_Record extracts_
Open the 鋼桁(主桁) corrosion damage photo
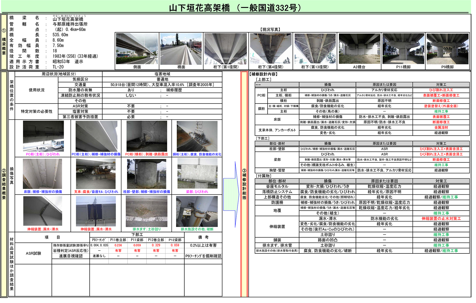Viewport: 476px width, 303px height. (x=197, y=136)
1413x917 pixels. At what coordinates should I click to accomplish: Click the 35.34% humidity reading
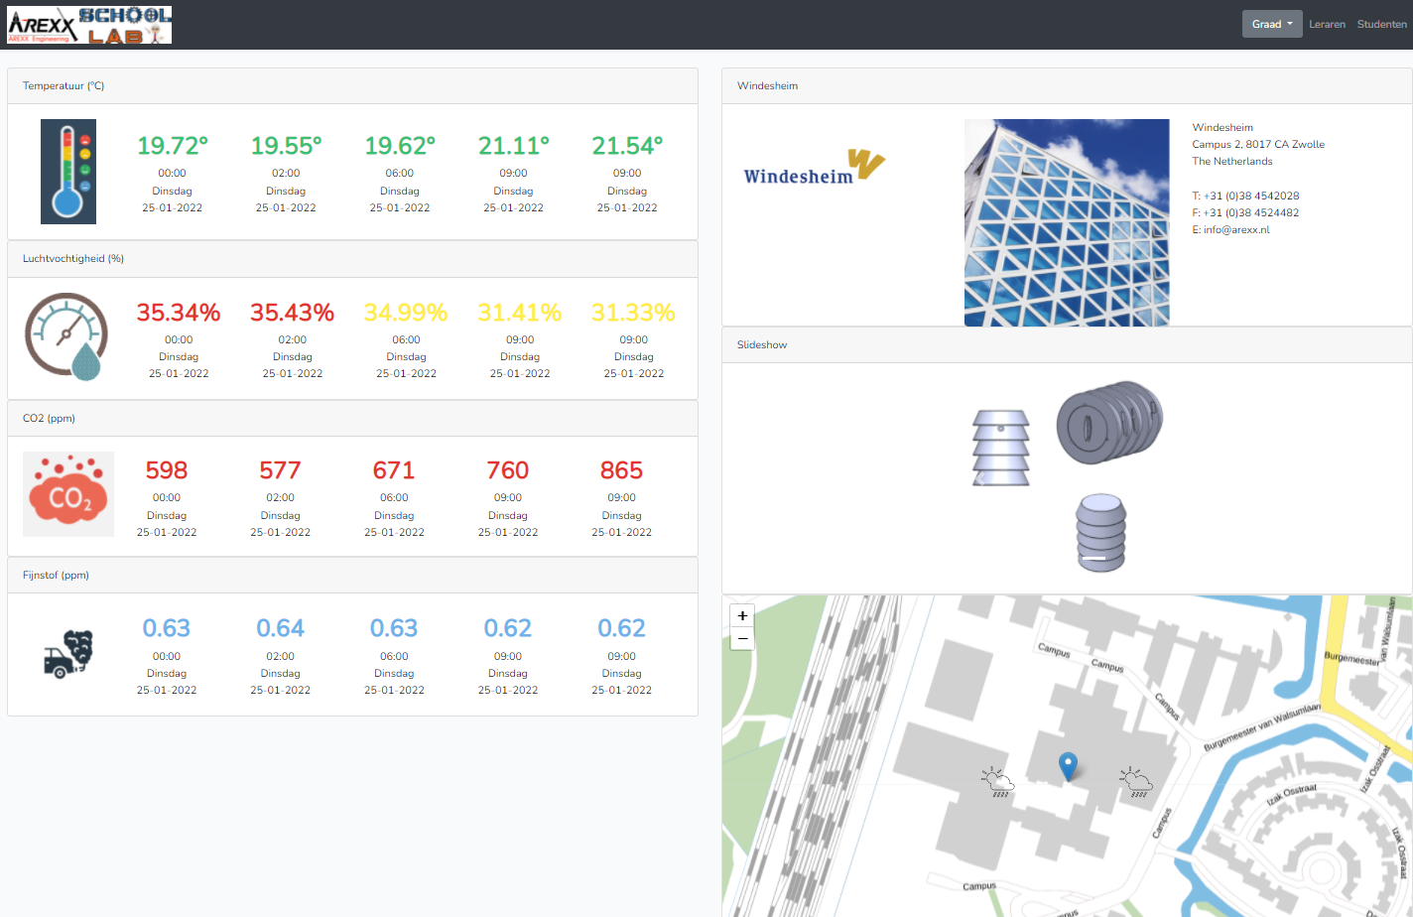tap(179, 313)
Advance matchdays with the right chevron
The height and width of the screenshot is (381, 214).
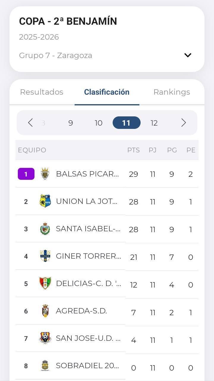pyautogui.click(x=184, y=123)
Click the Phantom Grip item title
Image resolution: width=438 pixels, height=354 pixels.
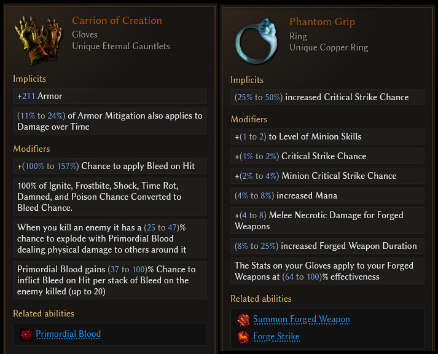click(322, 22)
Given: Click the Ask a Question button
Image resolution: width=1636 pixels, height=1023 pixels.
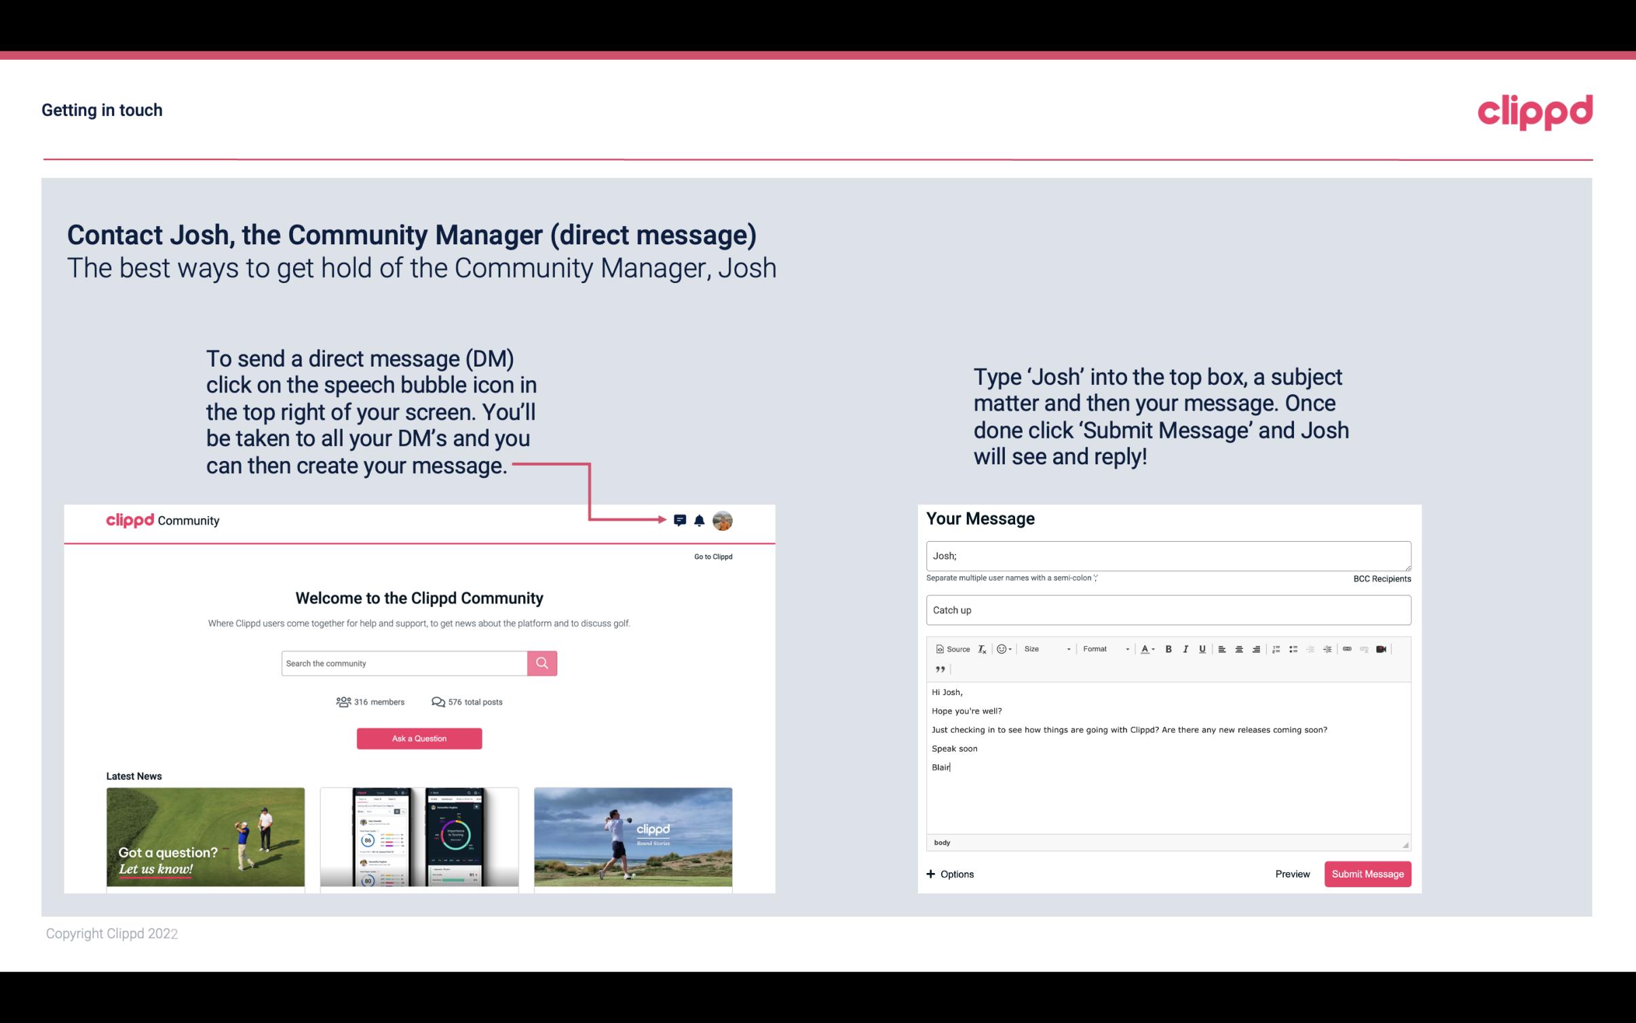Looking at the screenshot, I should pos(419,737).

_Exercise aim_
Repeat all the data as it stands, dropping any images it holds.

_Reply to the exercise_
Open the 鋼桁(主桁) corrosion damage photo
Viewport: 476px width, 303px height. (x=197, y=136)
1413x917 pixels. At what coordinates should I click to accomplish: Click the 35.34% humidity reading
tap(179, 313)
Advance matchdays with the right chevron
The height and width of the screenshot is (381, 214).
pyautogui.click(x=184, y=123)
Click the Phantom Grip item title
Image resolution: width=438 pixels, height=354 pixels.
click(322, 22)
Given: Click the Ask a Question button
Image resolution: width=1636 pixels, height=1023 pixels.
Looking at the screenshot, I should pos(419,737).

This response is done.